### YOUR INSTRUCTIONS:
The response must be the exact lines from the line holding "Instruction: Click the" through the end of the entries, with no pictures and nothing else.

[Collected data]
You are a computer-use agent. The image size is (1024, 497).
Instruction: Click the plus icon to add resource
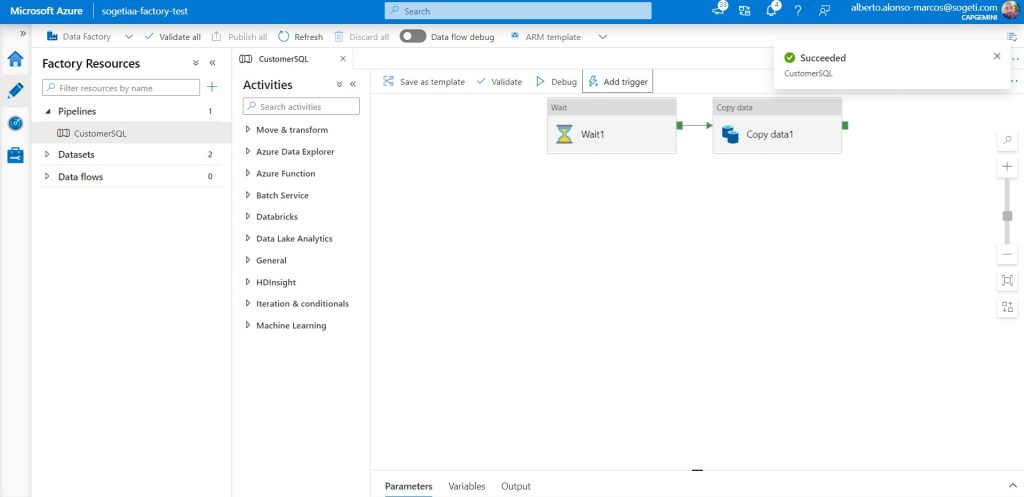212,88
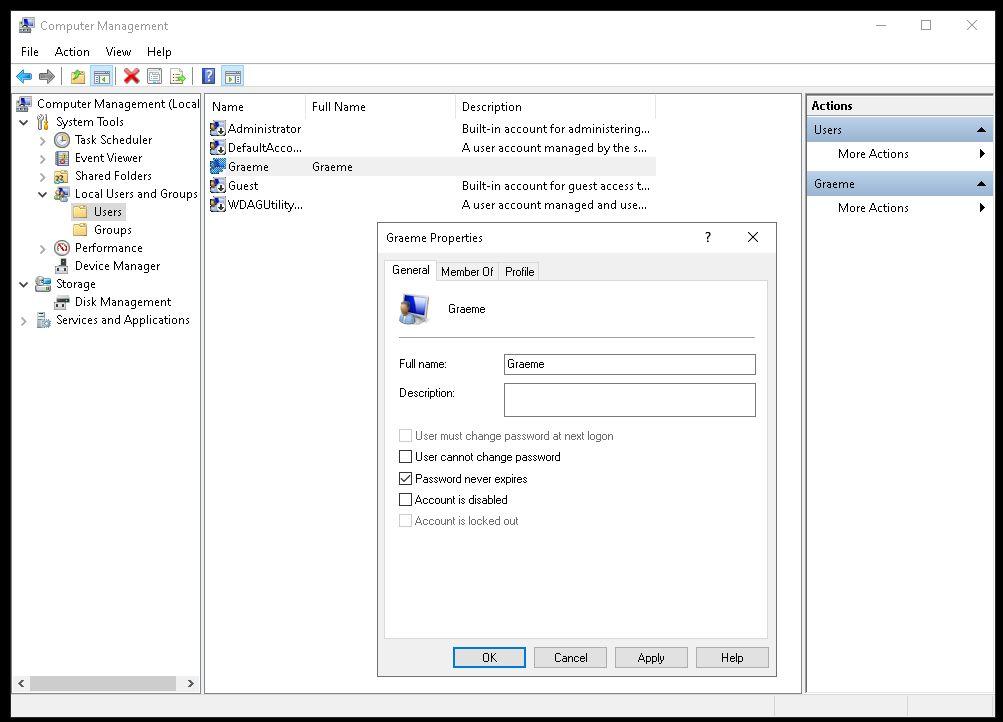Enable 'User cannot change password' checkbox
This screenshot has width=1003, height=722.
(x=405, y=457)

### RESPONSE BELOW:
Instruction: Click the plus icon to add resource
212,88
Enable 'User cannot change password' checkbox
This screenshot has width=1003, height=722.
(x=405, y=457)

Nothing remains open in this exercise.